[The request]: Can you write out every line of the listing below without changing a single character?

* BEGIN *

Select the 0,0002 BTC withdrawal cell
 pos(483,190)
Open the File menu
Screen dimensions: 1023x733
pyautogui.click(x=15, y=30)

* END *

[Result for this exercise]:
Select the 0,0002 BTC withdrawal cell
 pos(483,190)
Open the File menu
Screen dimensions: 1023x733
pyautogui.click(x=15, y=30)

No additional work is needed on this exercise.